Currently, the Lord Mayor's unit – which also looks after deputy Lord Mayor Christopher Stalford and High Sherriff Lydia Patterson – is comprised of eight full-time staff members.
But a council report has found the staff are regularly working over their hours and even have to take work home to cope with the workload.
This has in part been due to several major recent events, such as the visit of US President Barack Obama, as well as the freedom of the city events for Dame Mary Peters and Van Morrison.
The Review of Lord Mayor's Unit reported back to the Strategic Policy and Resources committee that there are "long-standing excessive working hours issues within the unit".
It said the objectives of the review were to create a "fit for purpose service and staffing structure to ensure delivery of future needs in the changing civic and corporate environment", as well as to "enhance and maintain the high quality service to the Lord Mayor, Deputy Lord Mayor and High Sherriff".
The unit is currently staffed by seven full-time permanent staff and one temporary member of staff.
The committee adopted the recommendations of the report, which included creating four new posts at a cost of £130,000 up until April 2015.
These new posts include an operations manager, democratic services officer (diary management and civic events), support assistant and parlour attendant.
The City Council is expected to approve this decision at its meeting tonight.
The current Sinn Fein mayor's pace of life is clear to see from following his Twitter account, which reveals a whirlwind of civic engagements.
Alderman Jim Rodgers, who has been Lord Mayor twice in 2001 and again in 2007, said he noticed a change in the types of duties between those two terms.
The Ulster Unionist representative said he set the record for the number in engagements undertaken by the Lord Mayor in a year in 2001 and then again in 2007.
His day as Lord Mayor typically started around 7.30am each morning and often went on into the early hours of the following morning.
"The office has taken on a different role," he said.
"There are more events being held, less dinners, less functions but it has been taken in a new direction.
"The staff are doing different types of work from what was happening previously, like writing speeches.

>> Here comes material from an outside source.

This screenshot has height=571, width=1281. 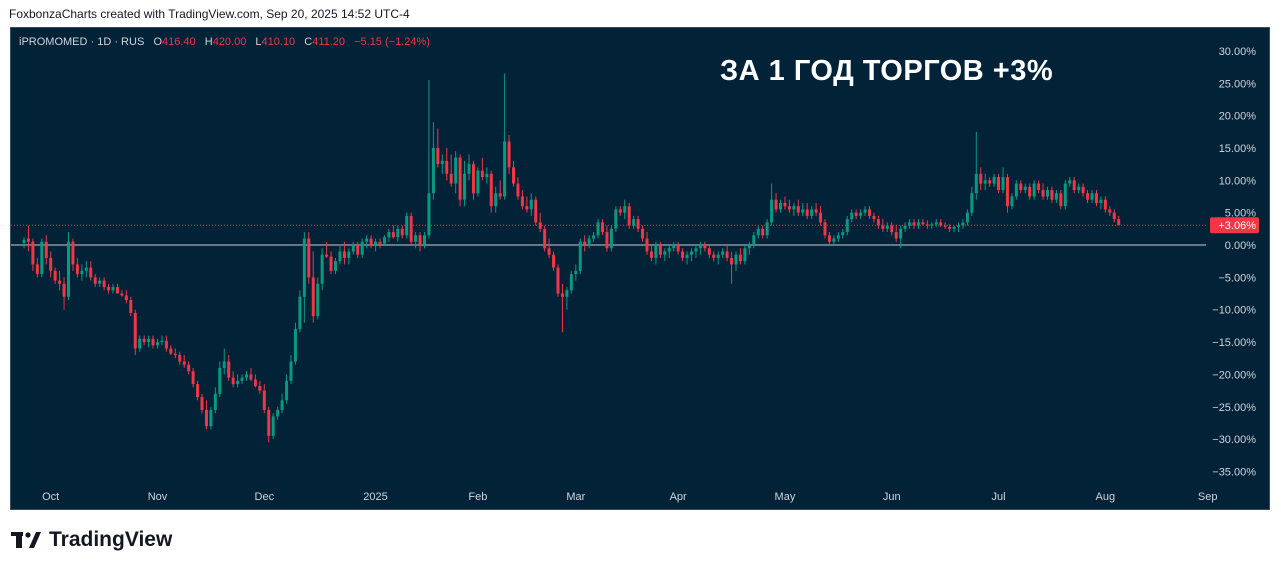 I want to click on x-tick-label: Apr, so click(x=678, y=497).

Before, some speeches were written by the Lord Mayor's unit – now the majority of them are."
Alderman Rodgers said he was normally against increasing public service staff numbers, but said that this time he agreed it was necessary.
"I firmly believe the public sector is over-manned," he said.

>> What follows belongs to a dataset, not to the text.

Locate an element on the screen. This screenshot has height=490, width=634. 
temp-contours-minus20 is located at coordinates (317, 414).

"I am on record as saying about the massive increases in staff at Belfast City Council, and the same would apply to our Executive departments at Stormont.

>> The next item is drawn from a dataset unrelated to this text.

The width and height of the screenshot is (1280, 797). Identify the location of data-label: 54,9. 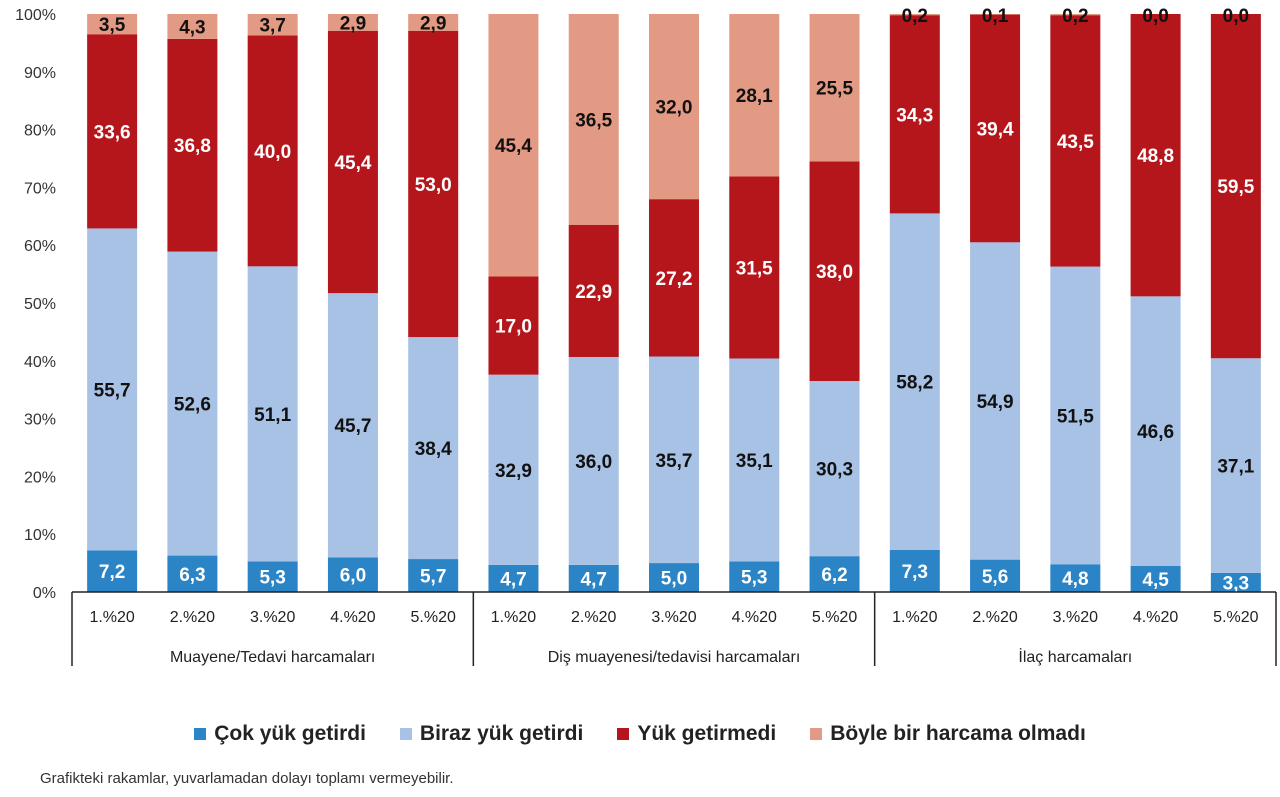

"But on this occasion, I have been convinced that the staff we are looking for are needed. Maybe not long-term, but certainly short-term."
However, Alderman Rodgers was cautious about praising the current Lord Mayor Mairtin O Muilleoir.
Indeed, he criticised the Lord Mayor's decision to attend the re-opening of Woodvale Park where he was attacked.
"There are times when you maybe want to go somewhere but you need to seek advice," he said.
"Whilst you are Lord Mayor I firmly believe you should be beyond politics.
"You do need to listen to people and take advice rather than being headstrong."